Je me suis réveillé… et la Calédonie reparlait enfin de produire

Résumé IA
Bref, Paris peut aider la Calédonie à tenir, mais pour repartir, il faudra aussi produire, entreprendre et recommencer à croire en ce que l’on sait faire ici.
Je me suis réveillé et, après des semaines à parler de milliards, de déficits et d’aides de l’État, la Calédonie reparlait enfin de ce qu’elle sait produire elle-même.
La Semaine de l’industrie vient de commencer et, jusqu’au 19 septembre, les entreprises calédoniennes vont ouvrir leurs portes pour montrer leurs métiers, leurs outils et surtout leurs savoir-faire. Visites d’usines, rencontres avec les scolaires, conférences et même une boutique éphémère consacrée aux produits locaux : derrière l’opération, il y a un message simple dans une économie qui cherche son second souffle, être industriel en Nouvelle-Calédonie est devenu un véritable engagement.
Et pendant que les entreprises ouvrent leurs portes, les jeunes prennent la route. Vingt-quatre élèves du lycée Jules-Garnier ont lancé leur Caravane de l’entrepreneuriat. Pendant dix jours, ils vont parcourir la Grande Terre et, pour la première fois, les îles Loyauté, pour expliquer à d’autres jeunes comment une idée peut devenir un projet, puis une entreprise. Une petite initiative peut-être, mais qui raconte aussi quelque chose de cette relance dont tout le monde parle désormais.
La mission transpartisane, elle, commence justement à rentrer de Paris. Après l’Élysée, Matignon, le Sénat, l’Assemblée nationale et plusieurs ministères, elle revient avec le renouvellement du soutien financier de l’État. Christopher Gygès doit maintenant détailler les résultats du déplacement et, surtout, la suite. Car après avoir obtenu de l’oxygène à Paris, il va falloir transformer cette aide en reprise économique sur le terrain.
L’actualité reste malheureusement marquée par le drame du Marathon de Nouméa. Une enquête a été ouverte après le décès d’un coureur de 25 ans. Huit participants ont été victimes de malaises en peu de temps et quatre ont dû être transportés, malgré un dispositif de secours supérieur aux obligations réglementaires.
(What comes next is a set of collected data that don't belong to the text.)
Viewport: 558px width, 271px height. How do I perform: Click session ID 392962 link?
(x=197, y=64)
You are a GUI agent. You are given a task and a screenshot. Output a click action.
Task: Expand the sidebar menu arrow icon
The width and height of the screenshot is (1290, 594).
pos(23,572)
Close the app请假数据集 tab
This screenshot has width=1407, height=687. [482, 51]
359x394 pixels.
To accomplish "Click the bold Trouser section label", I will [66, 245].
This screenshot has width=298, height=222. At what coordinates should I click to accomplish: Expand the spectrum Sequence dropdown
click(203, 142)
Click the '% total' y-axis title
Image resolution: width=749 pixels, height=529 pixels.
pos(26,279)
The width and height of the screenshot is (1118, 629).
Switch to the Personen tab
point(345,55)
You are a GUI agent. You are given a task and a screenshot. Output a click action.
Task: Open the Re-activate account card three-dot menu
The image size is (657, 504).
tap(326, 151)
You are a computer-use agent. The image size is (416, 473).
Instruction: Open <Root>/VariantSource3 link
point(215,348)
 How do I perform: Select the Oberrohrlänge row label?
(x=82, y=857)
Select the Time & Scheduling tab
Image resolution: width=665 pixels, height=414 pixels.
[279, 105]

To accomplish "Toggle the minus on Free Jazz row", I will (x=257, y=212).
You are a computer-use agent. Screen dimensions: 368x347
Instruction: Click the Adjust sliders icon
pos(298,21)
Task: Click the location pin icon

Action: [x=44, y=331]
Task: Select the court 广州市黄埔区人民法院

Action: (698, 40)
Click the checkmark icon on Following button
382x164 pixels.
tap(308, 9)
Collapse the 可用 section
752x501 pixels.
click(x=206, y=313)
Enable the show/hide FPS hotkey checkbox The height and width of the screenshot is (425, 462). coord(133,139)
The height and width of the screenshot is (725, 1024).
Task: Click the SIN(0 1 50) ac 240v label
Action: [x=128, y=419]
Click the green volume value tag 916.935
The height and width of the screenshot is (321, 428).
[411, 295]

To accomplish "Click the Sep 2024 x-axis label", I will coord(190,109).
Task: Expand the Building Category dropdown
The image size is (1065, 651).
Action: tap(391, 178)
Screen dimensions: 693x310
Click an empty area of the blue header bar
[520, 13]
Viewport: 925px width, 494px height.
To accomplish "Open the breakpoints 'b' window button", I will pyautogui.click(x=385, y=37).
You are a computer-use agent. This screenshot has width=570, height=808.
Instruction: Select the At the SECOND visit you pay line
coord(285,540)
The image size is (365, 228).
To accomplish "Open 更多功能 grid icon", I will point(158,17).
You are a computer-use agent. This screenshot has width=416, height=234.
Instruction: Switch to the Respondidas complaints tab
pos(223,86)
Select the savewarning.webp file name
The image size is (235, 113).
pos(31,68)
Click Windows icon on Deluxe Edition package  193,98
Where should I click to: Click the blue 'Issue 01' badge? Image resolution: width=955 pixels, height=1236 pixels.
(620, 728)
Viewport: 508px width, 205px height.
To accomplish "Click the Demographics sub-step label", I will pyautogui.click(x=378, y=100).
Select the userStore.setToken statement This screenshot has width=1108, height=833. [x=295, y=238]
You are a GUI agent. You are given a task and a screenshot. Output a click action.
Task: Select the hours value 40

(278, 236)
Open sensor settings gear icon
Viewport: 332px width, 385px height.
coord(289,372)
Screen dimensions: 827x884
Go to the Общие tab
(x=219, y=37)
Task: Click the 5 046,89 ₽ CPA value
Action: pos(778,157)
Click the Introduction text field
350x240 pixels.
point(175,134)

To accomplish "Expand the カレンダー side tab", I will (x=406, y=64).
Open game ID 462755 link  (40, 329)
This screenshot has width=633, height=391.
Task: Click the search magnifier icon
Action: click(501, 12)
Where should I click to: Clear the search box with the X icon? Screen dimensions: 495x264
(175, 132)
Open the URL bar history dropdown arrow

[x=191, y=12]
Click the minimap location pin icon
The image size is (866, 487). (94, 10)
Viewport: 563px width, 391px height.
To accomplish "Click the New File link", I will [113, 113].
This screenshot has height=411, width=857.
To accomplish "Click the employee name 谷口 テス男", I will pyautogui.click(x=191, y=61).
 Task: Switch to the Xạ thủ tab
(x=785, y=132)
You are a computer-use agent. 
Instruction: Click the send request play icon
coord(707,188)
Sur les routes aussi, le bilan s’est encore alourdi : deux accidents mortels à Ouégoa et Ouvéa portent désormais à 21 le nombre de morts depuis le début de l’année.
Enfin, près de 400 représentants du Pacifique sont réunis au Centre culturel Tjibaou pour la 11ᵉ conférence consacrée à la biodiversité, avec une même question : au-delà des déclarations, comment passer concrètement à l’action ?
Et finalement, je me suis dit que c’était peut-être le fil rouge de cette rentrée : Paris peut aider la Calédonie à tenir, mais pour repartir, il faudra aussi produire, entreprendre et recommencer à croire en ce que l’on sait faire ici.